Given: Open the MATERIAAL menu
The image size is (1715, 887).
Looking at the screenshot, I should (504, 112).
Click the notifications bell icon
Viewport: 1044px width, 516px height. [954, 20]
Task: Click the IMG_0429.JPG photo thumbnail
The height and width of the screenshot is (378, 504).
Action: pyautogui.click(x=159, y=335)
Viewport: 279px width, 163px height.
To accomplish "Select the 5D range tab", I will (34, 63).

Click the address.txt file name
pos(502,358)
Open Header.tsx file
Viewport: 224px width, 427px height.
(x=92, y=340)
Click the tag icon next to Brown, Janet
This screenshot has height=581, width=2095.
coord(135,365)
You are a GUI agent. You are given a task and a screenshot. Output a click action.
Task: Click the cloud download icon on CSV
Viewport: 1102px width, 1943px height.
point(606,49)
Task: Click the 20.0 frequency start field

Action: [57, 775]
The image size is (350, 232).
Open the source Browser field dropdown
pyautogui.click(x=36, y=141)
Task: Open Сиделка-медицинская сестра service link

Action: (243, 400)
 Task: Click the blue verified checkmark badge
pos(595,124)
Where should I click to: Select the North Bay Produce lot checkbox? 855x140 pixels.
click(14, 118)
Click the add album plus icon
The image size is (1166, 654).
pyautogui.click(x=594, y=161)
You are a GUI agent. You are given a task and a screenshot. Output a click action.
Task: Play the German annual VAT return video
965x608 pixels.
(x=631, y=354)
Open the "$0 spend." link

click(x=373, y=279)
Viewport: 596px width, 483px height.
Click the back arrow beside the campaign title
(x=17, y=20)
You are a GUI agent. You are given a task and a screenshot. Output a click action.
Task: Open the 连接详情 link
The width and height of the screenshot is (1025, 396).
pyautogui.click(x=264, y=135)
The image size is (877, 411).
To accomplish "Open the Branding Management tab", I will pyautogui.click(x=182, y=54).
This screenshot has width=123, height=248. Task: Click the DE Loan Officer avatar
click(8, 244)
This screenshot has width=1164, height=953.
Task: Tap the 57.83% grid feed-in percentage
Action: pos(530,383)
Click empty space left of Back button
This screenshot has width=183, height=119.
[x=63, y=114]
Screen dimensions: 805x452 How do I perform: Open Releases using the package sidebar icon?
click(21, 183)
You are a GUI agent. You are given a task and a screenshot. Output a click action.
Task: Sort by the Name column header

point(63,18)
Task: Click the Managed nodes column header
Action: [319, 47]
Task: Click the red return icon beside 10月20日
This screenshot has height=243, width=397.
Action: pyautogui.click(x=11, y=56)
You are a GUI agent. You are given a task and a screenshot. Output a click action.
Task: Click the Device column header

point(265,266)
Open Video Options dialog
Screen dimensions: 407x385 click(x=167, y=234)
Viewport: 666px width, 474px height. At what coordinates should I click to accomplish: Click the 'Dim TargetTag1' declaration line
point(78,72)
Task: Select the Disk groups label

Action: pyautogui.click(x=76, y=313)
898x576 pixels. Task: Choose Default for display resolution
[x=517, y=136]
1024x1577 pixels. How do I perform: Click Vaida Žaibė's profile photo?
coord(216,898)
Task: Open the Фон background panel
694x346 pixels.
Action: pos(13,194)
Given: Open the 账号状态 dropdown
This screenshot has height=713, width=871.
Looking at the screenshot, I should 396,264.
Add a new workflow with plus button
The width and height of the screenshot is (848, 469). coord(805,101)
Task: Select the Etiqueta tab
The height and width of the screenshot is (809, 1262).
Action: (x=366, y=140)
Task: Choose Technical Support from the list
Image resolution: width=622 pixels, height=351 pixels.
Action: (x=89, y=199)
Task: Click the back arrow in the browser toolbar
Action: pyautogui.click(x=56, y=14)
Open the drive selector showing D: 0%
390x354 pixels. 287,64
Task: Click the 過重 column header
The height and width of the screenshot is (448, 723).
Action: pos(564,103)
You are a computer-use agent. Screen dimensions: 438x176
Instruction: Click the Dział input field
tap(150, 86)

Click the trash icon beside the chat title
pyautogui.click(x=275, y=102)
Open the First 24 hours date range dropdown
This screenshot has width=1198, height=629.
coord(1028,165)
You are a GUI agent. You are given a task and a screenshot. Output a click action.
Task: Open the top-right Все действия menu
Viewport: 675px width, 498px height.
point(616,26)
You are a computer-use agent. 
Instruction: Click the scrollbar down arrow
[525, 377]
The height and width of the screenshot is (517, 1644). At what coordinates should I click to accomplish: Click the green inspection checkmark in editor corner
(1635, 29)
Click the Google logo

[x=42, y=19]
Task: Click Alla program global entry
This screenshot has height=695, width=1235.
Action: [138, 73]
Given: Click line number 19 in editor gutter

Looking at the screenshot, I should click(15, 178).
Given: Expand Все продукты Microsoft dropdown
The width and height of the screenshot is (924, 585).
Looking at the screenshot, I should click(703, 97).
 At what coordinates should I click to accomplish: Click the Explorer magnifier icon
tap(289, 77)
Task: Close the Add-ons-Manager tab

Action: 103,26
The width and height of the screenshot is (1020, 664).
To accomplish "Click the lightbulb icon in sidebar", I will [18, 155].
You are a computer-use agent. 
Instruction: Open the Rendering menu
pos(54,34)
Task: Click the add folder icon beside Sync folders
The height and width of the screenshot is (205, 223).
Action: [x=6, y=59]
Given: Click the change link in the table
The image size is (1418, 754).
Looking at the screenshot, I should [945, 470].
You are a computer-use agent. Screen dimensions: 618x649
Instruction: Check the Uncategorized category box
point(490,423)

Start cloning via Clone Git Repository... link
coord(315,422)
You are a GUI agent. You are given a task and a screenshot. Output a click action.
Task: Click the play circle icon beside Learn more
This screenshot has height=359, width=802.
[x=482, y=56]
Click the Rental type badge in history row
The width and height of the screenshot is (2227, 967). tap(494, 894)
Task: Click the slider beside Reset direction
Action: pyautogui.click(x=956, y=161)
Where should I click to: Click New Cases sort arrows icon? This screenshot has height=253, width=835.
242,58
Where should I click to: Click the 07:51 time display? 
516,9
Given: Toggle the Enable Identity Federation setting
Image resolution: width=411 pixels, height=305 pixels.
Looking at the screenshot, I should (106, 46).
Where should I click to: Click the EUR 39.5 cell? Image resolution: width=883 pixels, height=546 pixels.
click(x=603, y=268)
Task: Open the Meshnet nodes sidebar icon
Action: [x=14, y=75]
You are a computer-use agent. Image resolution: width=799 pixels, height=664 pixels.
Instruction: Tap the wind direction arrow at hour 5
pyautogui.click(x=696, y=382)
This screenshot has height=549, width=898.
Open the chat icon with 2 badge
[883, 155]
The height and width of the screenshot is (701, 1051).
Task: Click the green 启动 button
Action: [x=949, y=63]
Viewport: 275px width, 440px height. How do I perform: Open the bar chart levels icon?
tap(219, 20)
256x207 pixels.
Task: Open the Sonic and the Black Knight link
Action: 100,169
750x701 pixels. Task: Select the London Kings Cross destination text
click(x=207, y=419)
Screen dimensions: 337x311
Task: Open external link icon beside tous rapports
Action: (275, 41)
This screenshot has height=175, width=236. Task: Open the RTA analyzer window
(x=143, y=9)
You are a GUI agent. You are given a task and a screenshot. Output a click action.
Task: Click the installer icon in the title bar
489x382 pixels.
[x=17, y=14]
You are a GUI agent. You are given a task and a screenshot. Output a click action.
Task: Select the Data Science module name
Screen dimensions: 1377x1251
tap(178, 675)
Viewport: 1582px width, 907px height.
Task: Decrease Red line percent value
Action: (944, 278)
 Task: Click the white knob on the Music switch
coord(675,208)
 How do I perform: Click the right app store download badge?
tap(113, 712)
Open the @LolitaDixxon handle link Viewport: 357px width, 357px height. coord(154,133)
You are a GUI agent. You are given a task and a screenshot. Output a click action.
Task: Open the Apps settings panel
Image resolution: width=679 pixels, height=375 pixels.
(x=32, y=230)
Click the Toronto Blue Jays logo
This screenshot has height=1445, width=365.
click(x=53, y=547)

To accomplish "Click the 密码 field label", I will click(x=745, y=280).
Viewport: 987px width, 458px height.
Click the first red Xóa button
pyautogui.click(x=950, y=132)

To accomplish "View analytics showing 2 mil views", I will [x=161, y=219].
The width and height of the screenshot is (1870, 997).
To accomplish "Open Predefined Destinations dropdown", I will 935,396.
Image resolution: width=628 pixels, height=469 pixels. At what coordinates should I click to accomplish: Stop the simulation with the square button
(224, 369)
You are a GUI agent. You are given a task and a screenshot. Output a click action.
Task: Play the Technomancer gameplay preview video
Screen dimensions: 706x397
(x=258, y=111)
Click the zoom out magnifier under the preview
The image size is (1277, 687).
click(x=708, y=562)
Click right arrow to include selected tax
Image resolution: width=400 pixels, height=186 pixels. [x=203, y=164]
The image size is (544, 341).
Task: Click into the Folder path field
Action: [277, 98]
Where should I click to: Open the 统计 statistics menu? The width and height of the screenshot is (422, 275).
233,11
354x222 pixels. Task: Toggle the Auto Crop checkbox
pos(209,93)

====

*What to produce*.
Copy out each line of the entries where the word "preview" is found.

*Answer section*.
Task: Play the Technomancer gameplay preview video
Click the zoom out magnifier under the preview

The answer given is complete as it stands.